SWOT Analysis
A SWOT Analysis is one of the most useful tools you can have in planning, because it helps you establish your present position and evaluate your potential.
SWOT is an anagram for:
Strengths
Weaknesses
Opportunities
ThreatsWe can plot them on a simple matrix containing four quadrants, like this:
Positive
Negative
Internal Strengths
Weaknesses
External Opportunities
Threats
Depending on the aspect of your business – or the people under consideration – it can be a useful exercise to brainstorm with your management team and employees, open slather, no holds barred.
Like any kind of brainstorming, you should avoid getting emotionally sensitive or defensive. Let people have their say, express their ideas and opinions. You may be surprised – even pleasantly!
Write everything with felt tip markers on burchers paper – B-I-G! Then stick the sheets up around the room where everyone can see them. Don’t edit or censor… write everything down.
Once you’ve identified those Strengths, Weaknesses, Opportunities and Threats, consider them individually.
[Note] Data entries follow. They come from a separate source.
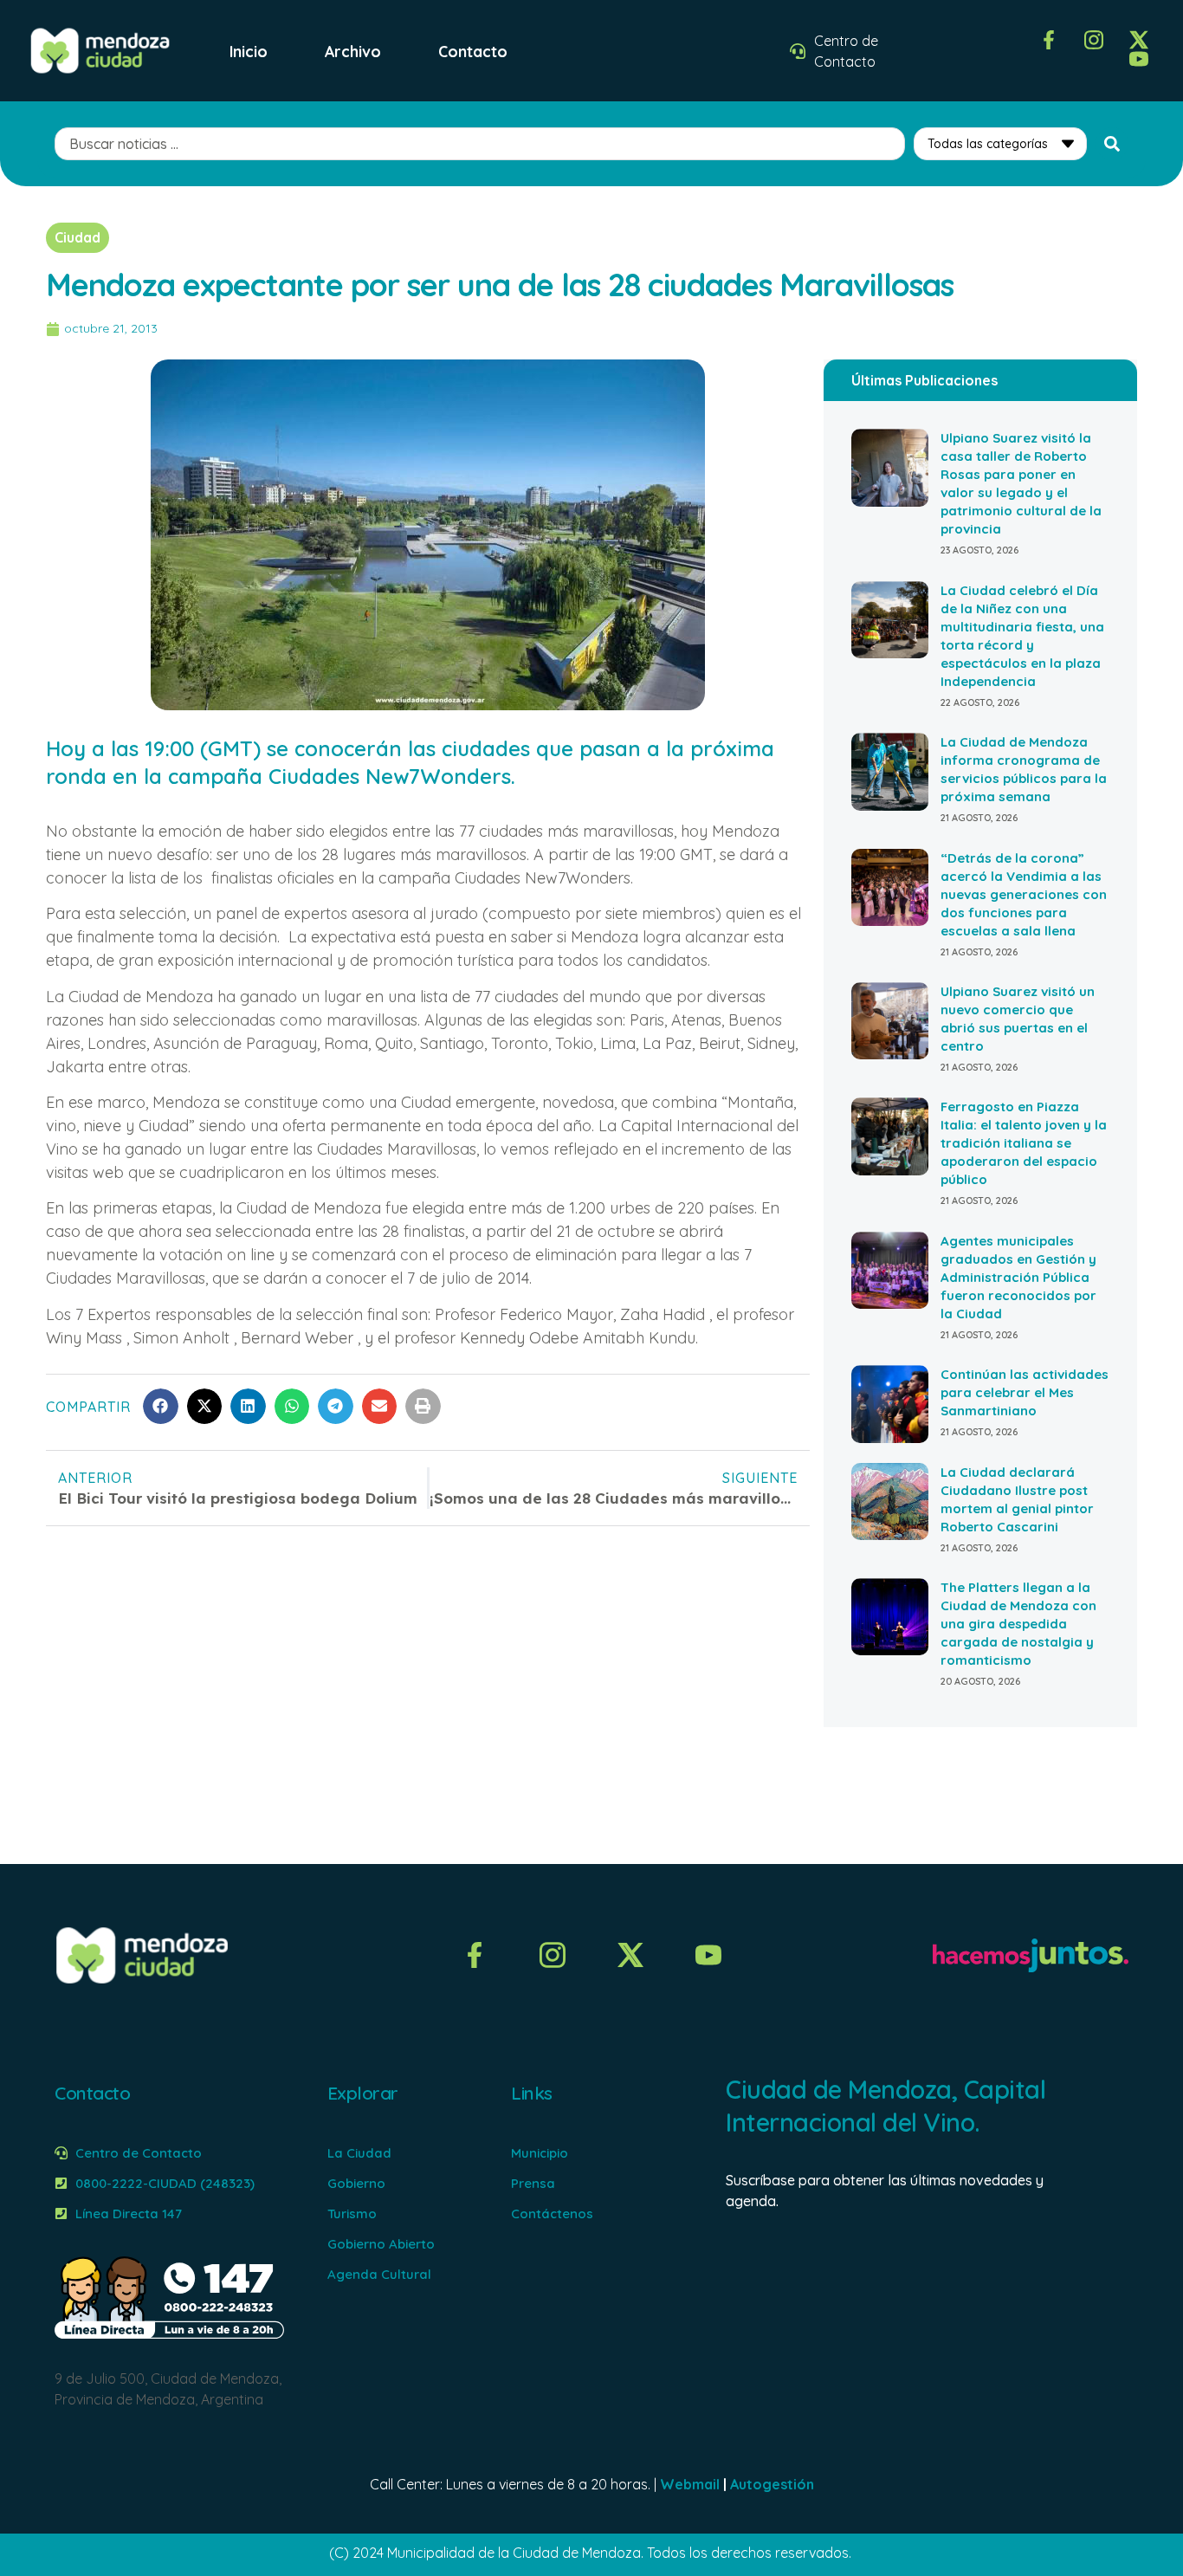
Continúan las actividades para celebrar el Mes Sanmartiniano (1025, 1392)
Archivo (353, 51)
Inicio (248, 51)
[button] (160, 1406)
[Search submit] (1112, 143)
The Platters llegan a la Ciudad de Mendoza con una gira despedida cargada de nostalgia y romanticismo (1018, 1623)
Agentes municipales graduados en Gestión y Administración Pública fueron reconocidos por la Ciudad (1018, 1277)
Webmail (690, 2484)
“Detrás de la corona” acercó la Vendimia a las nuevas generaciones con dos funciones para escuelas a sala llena (1024, 894)
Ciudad (77, 237)
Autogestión (772, 2484)
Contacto (472, 51)
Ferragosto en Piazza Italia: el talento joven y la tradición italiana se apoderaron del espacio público (1024, 1143)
Do they withstand scrutiny? Keep the ones that everyone considers valid and discard the rest.
Then start brainstorming strategies for…
Improving on your Strengths.
Offsetting those Weaknesses with other peoples’ strengths.
Making the most of those Opportunities (but ensure that they timing of each is appropriate to your needs and resources!)
Eliminating or reducing those Threats.
Not only will you have all those additional insights, ideas and resources helping to complete the process, your people will have a sense of ownership – of being intimately involved in the management of the business itself, not just of being small cogs in a faceless, unfeeling machine.